Working data:
####################
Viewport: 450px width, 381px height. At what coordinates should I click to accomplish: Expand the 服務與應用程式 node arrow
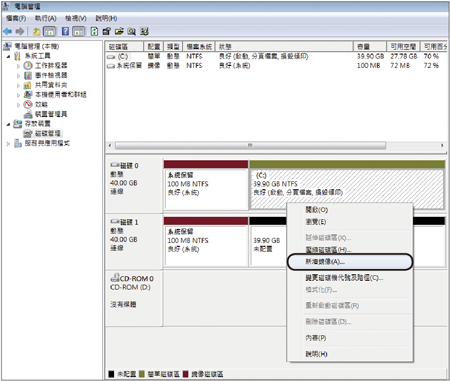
####################
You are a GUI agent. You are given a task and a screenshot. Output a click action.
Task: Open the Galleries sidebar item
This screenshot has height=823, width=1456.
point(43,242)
####################
Task directions: Wherever the word "click" turns up in the records above, copy the line that holds it.

Your solution:
Viewport: 450px width, 381px height. At what coordinates should I click to accomplish: Expand the 服務與應用程式 node arrow
You are a GUI agent. You are given a task and a screenshot. Output a click action.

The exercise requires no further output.